Jan Cundiff’s work often is just as one-on-one. She teaches English as a Second Language to Chinese students on Mondays, a Japanese woman on Tuesdays, and the wife of a Hispanic pastor on Wednesdays. Weekends are often filled with English as a Second Language (ESL) training workshops around the state.

Charles Sullivan, executive director of the State Convention of Baptists in Indiana, voices strong words of praise for the Cundiffs’ passion for ministry.

“It ought to be a great encouragement to our senior adult population in the Southern Baptist Convention to realize that there really is no time when we can say, ‘I’m through’ or, ‘I need to quit,'” Sullivan said. “Jan and Stu are the kind of people who give to us an example of what it really means when the Lord said, ‘Be thou faithful unto death.'”

In their early 60s and in relative good health, the Cundiffs carve hours from their schedule each month to spend with their three grandchildren who live in Columbus, Ind. Two other grandchildren live in Texas. But in a sense, they are grandparents to every congregation in the small cities, towns and rural areas of South Central Association.

“We’ve been here 12 years,” Stu Cundiff said. “There is not one pastor in this association who was here when I got here. There has been a complete turnover. We need to pray to the Lord of the harvest to raise up native-born Indiana Hoosier men to plant their lives here in Indiana as pastors and lay leaders, to sow Indiana with Christ-centered churches. That’s my main prayer.”

Jan Cundiff’s main prayer is one of praise that God has gifted her with an ability and interest in teaching ESL, and that she is able also to work with new and existing language churches in the association. The language congregations include one Chinese, one Korean and two Hispanic. A Japanese congregation still is in the visionary stage.

“When I was 18 years old I knew that God called me to be a foreign missionary,” she said. “I just didn’t know he was going to bring the mission field here to me. It’s been a wonderful experience to learn that God is not limited to the way I think.
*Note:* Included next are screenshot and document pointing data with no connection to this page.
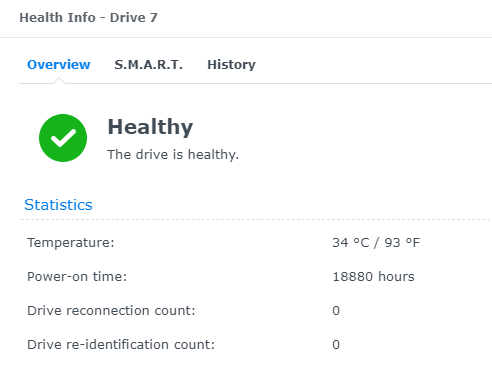Screen dimensions: 492x386
Task: Click the tab bar separator line
Action: click(255, 84)
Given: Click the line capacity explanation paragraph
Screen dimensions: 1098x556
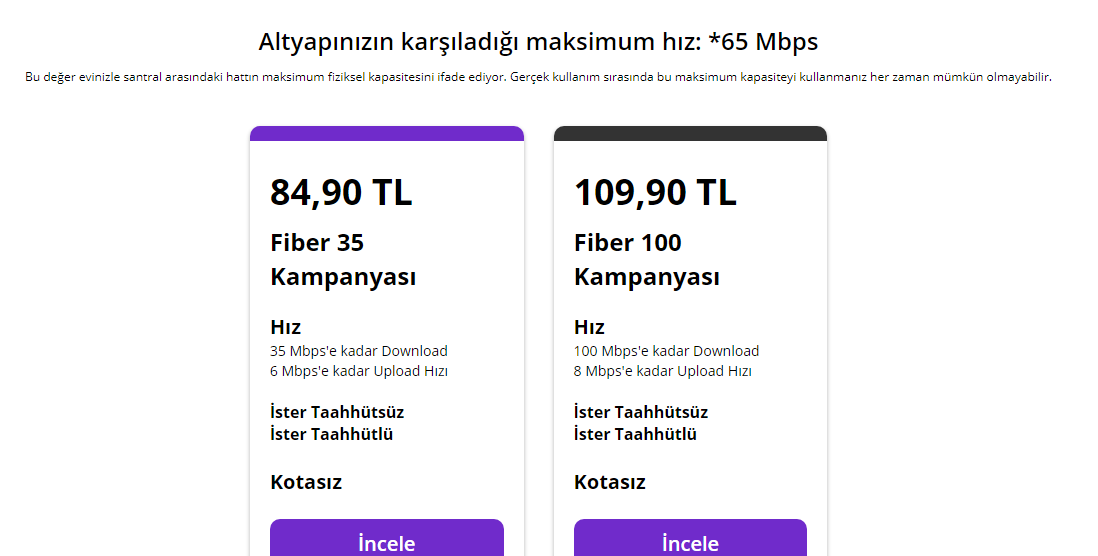Looking at the screenshot, I should 538,77.
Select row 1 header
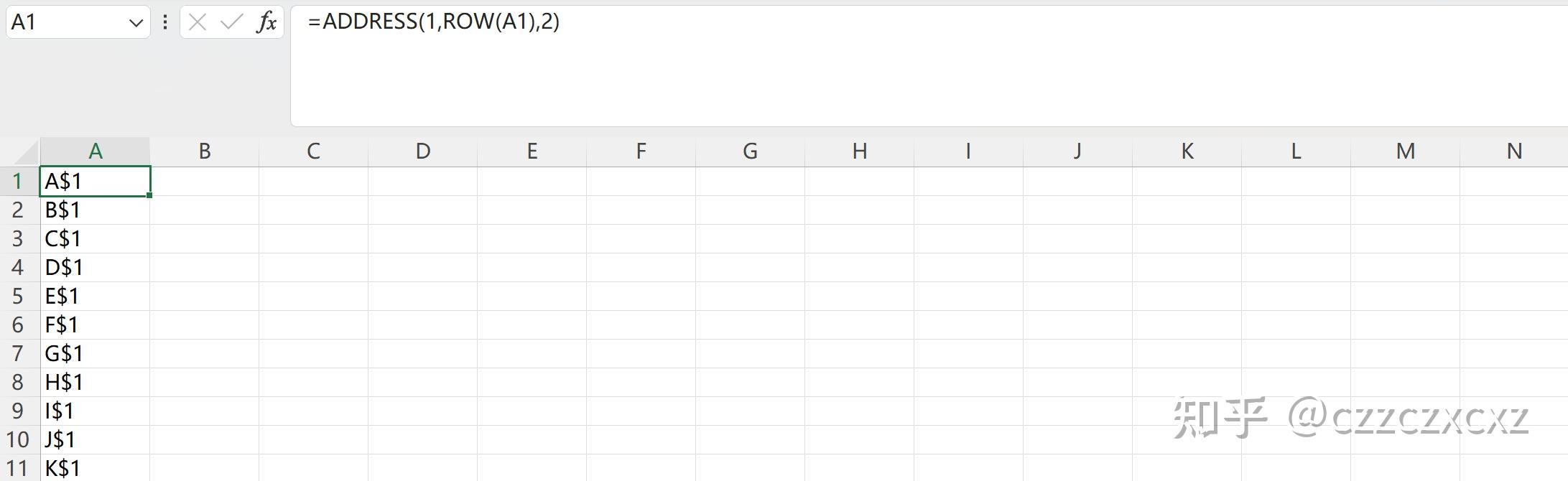This screenshot has width=1568, height=481. 19,181
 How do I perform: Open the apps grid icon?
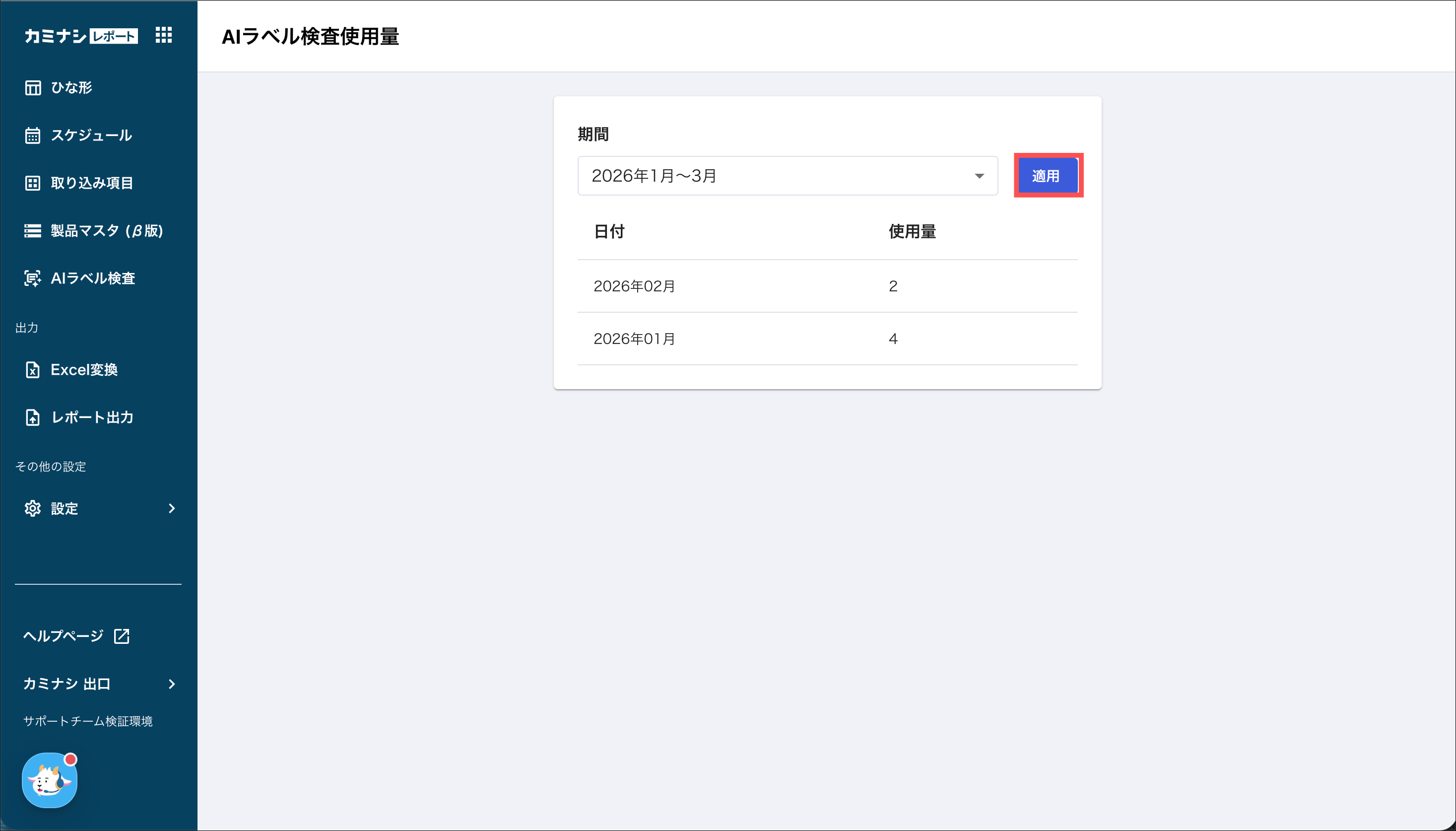coord(164,35)
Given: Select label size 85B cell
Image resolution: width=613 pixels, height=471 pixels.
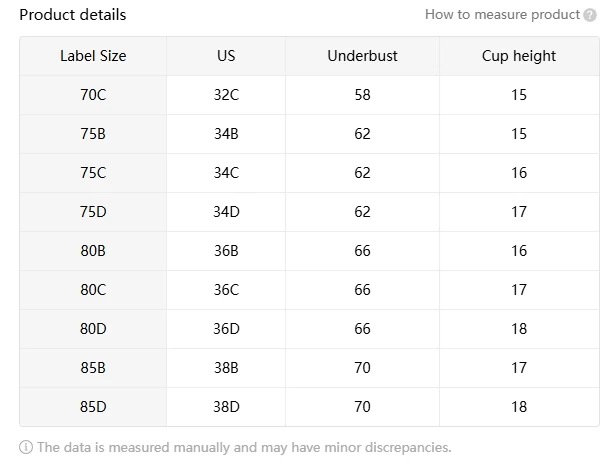Looking at the screenshot, I should pyautogui.click(x=93, y=368).
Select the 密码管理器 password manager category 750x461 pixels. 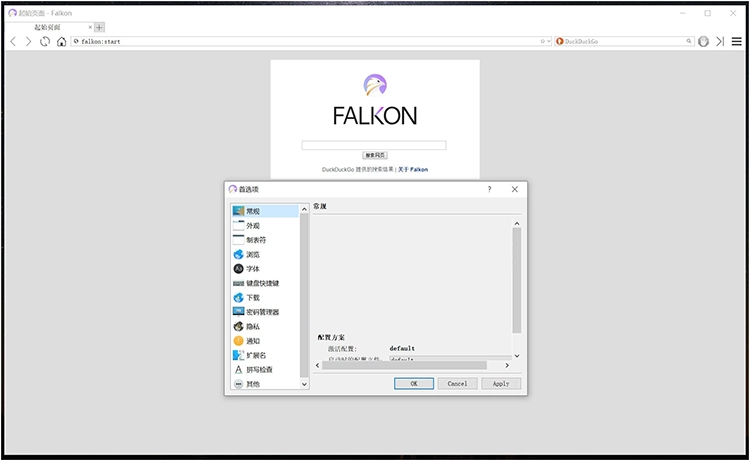point(262,312)
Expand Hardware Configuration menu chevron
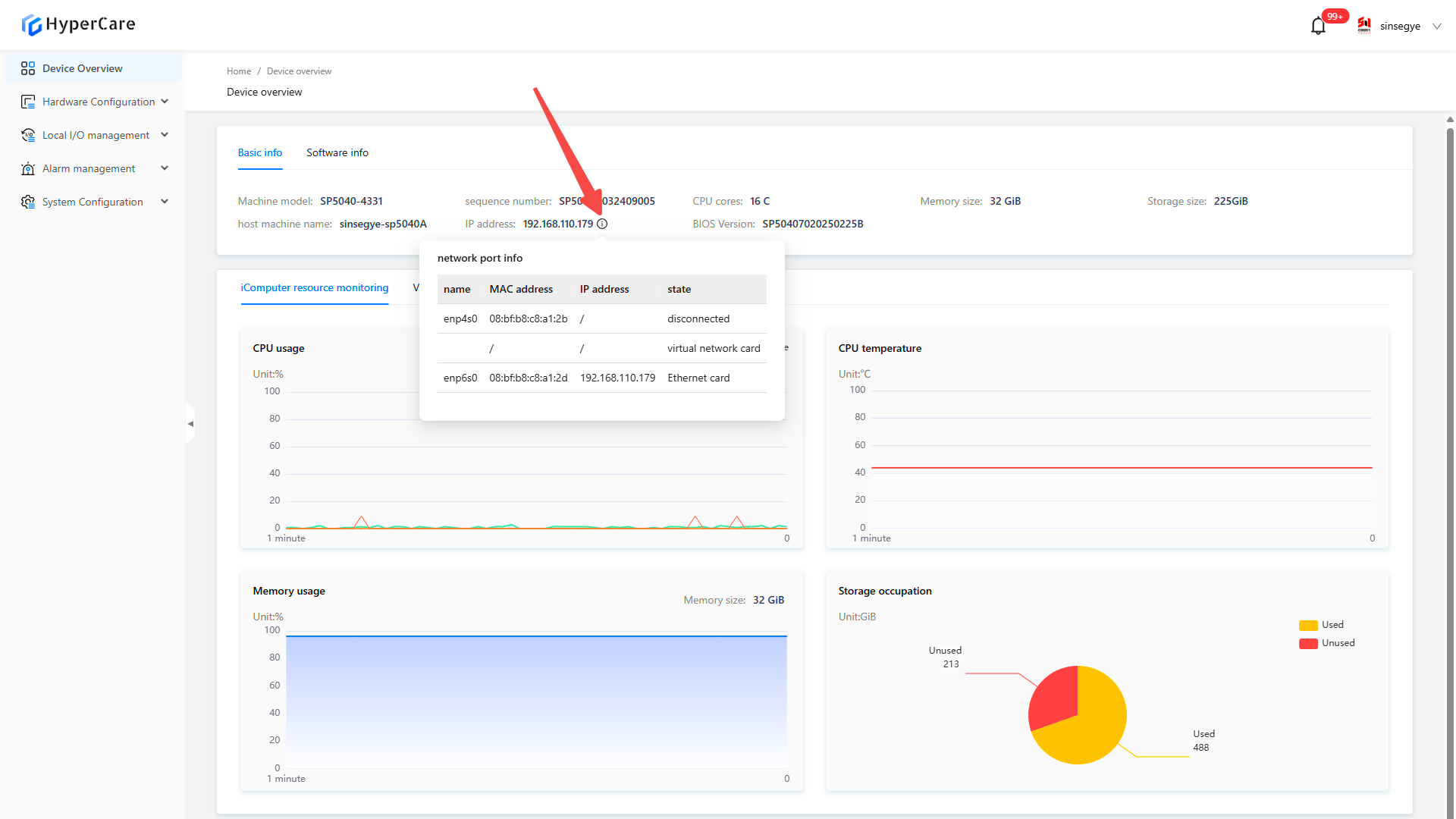Image resolution: width=1456 pixels, height=819 pixels. click(165, 102)
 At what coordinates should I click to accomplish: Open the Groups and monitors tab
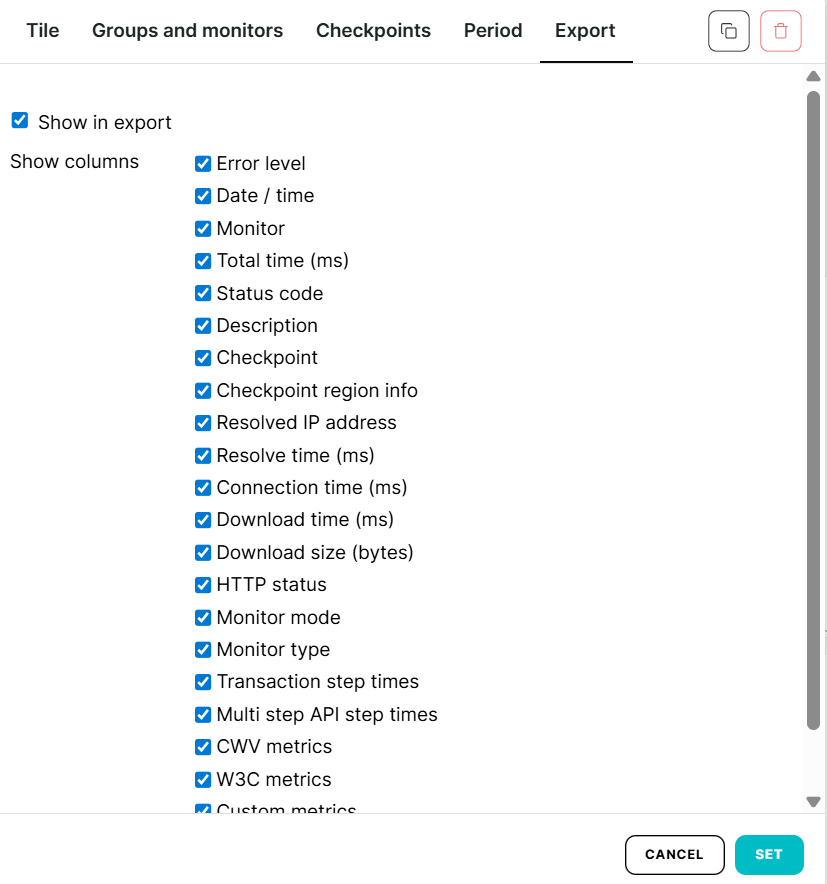point(187,31)
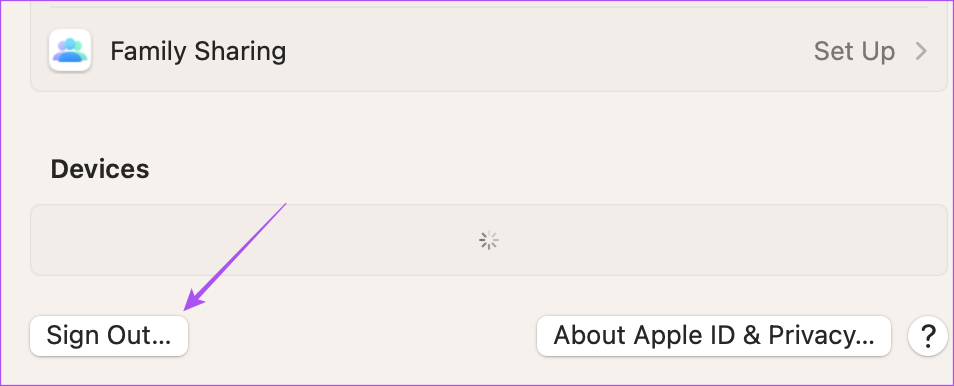954x386 pixels.
Task: Click the Sign Out… button
Action: point(109,335)
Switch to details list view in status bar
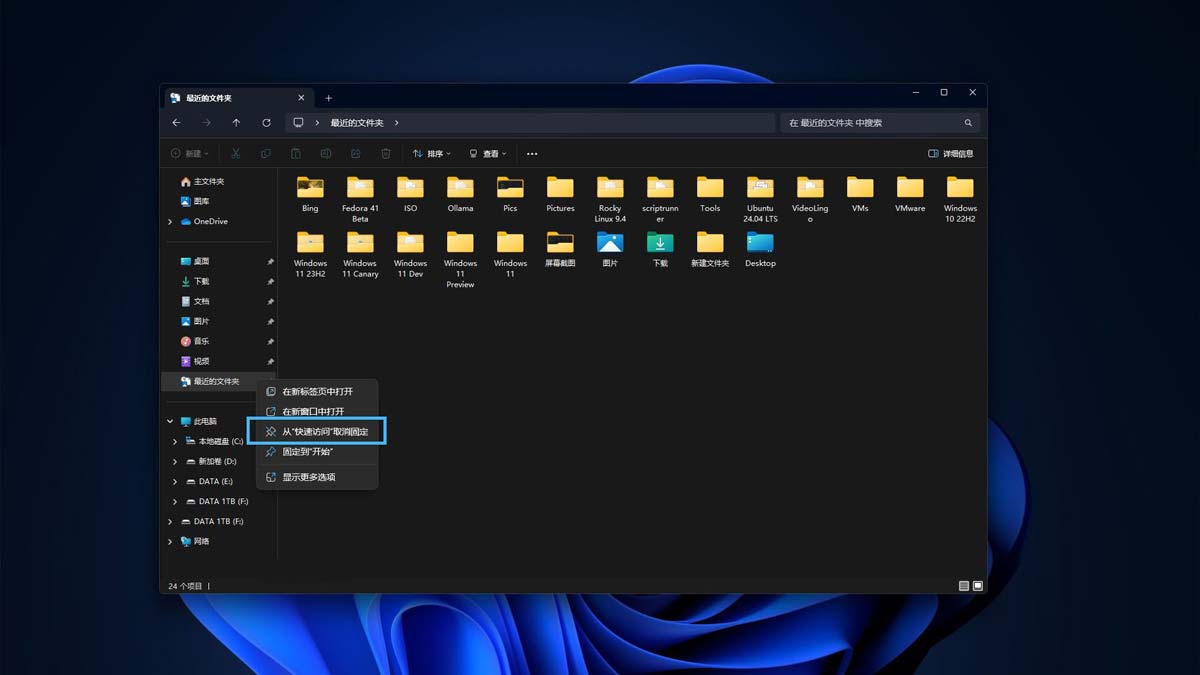Screen dimensions: 1200x675 pos(963,586)
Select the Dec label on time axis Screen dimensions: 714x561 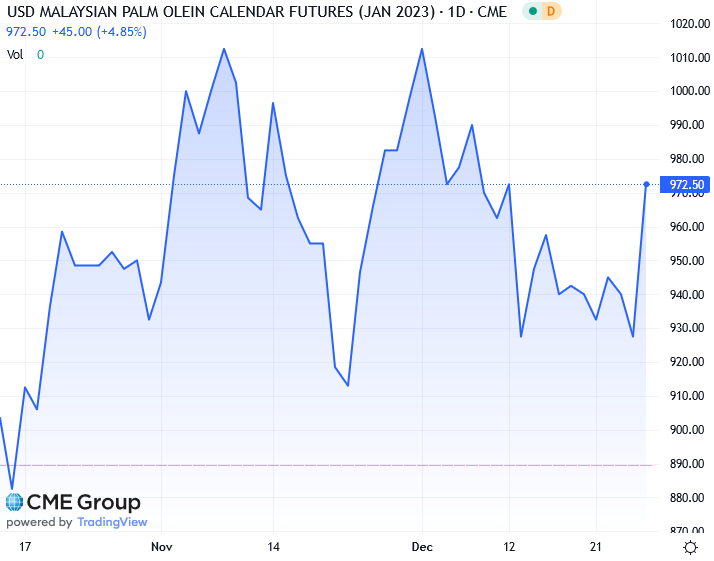[422, 547]
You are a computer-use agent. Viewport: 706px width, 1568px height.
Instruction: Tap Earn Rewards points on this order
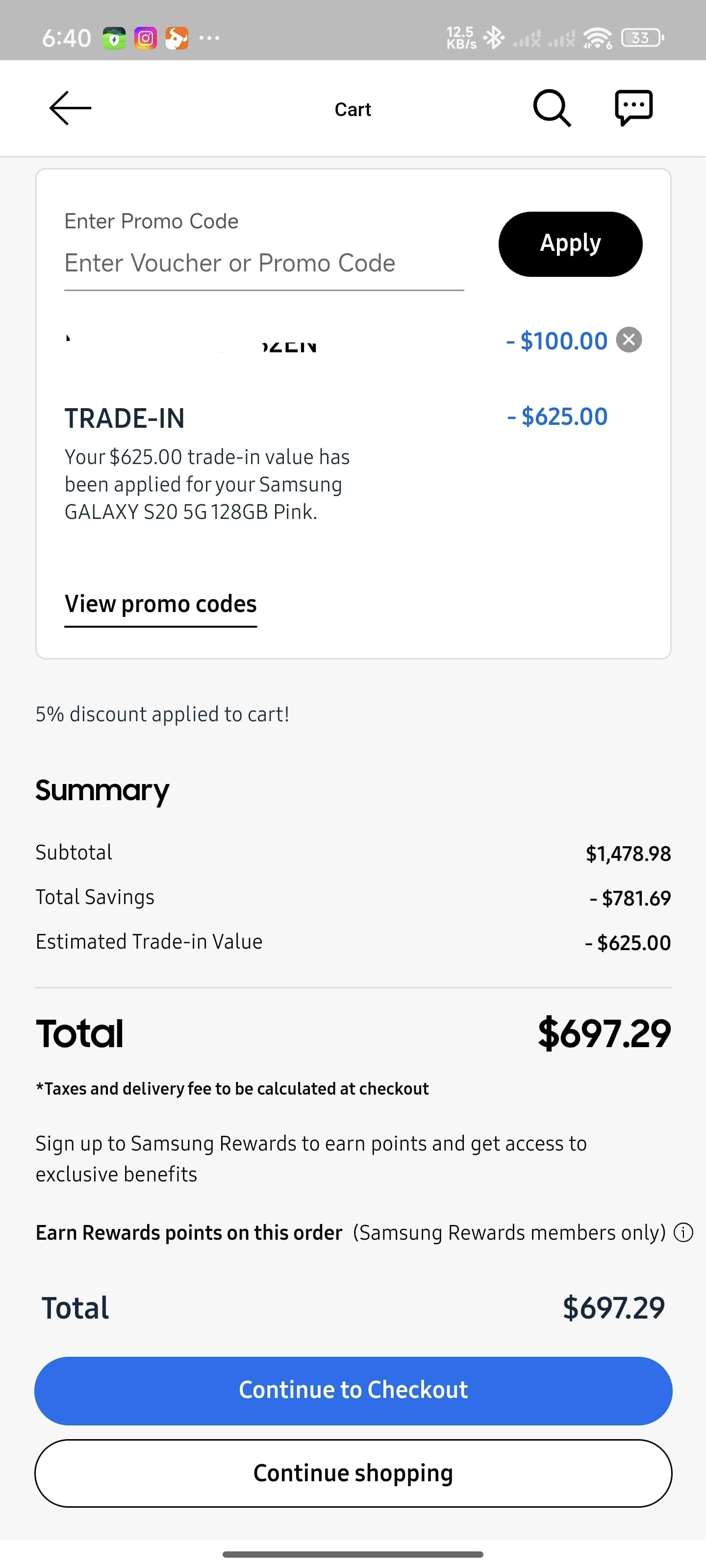click(x=189, y=1233)
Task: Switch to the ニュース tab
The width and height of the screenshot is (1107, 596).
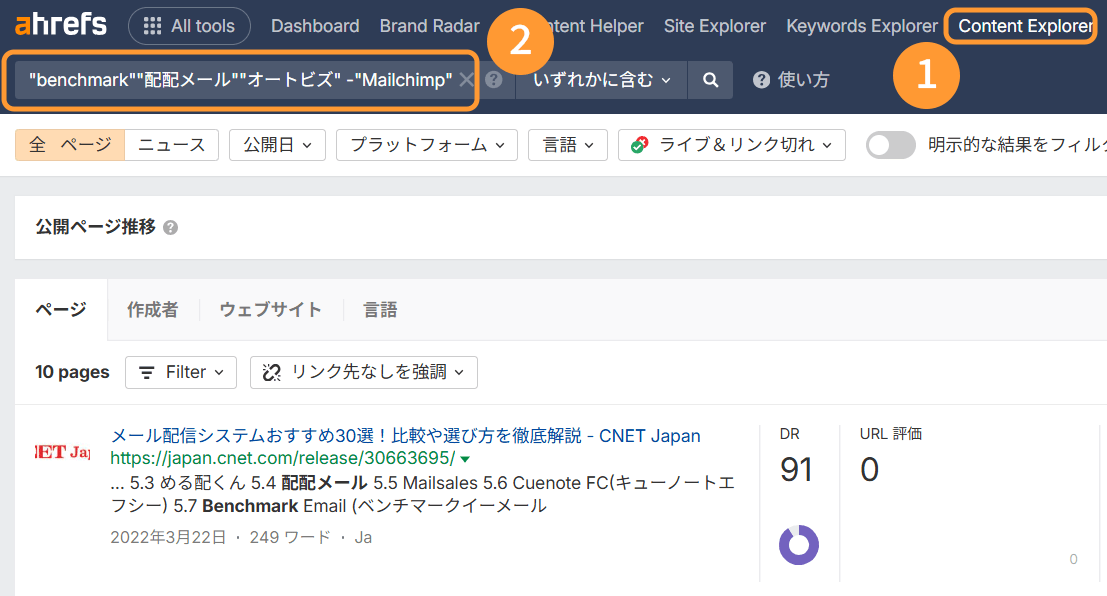Action: pyautogui.click(x=170, y=144)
He has ways way past my ideas.

“Because of the Annie Armstrong Easter offering for North American missions, we are able to do for others without having to raise funds for ourselves,” Jan added. “It’s just amazing to think about how many people make it possible for us to not just do what we are called to do but what we love to do.

“I would like to ask people to pray for my personal part of our ministry here,” she added. “Not just that I’ll be able to help our students learn English, and not just to be able to help teachers learn to teach students English, but that I will be able to communicate the importance of intentional evangelism. Because if we just teach them English and help provide their personal needs like getting their license tags renewed on time, we’re not doing very much. They can get help like that from anyone.

“But not just everyone tells them about the love of Jesus,” she said. “That’s the most important prayer need that I have, that I won’t be just an English teacher, but that I’ll be able to communicate the love of Jesus to them, and change their lives because of him.”

Service in the Air Force filled a 20-year gap between his call to the ministry and his acceptance of that call, Stu Cundiff said.

“The hymn says, ‘Give of your best to the master, give of the strength of your youth,’ and I didn’t,” Cundiff said. “I lost 20 years. I’m now playing catch up. I’m just doing what the Lord wants me to do. And trying to do it to the best of my ability.”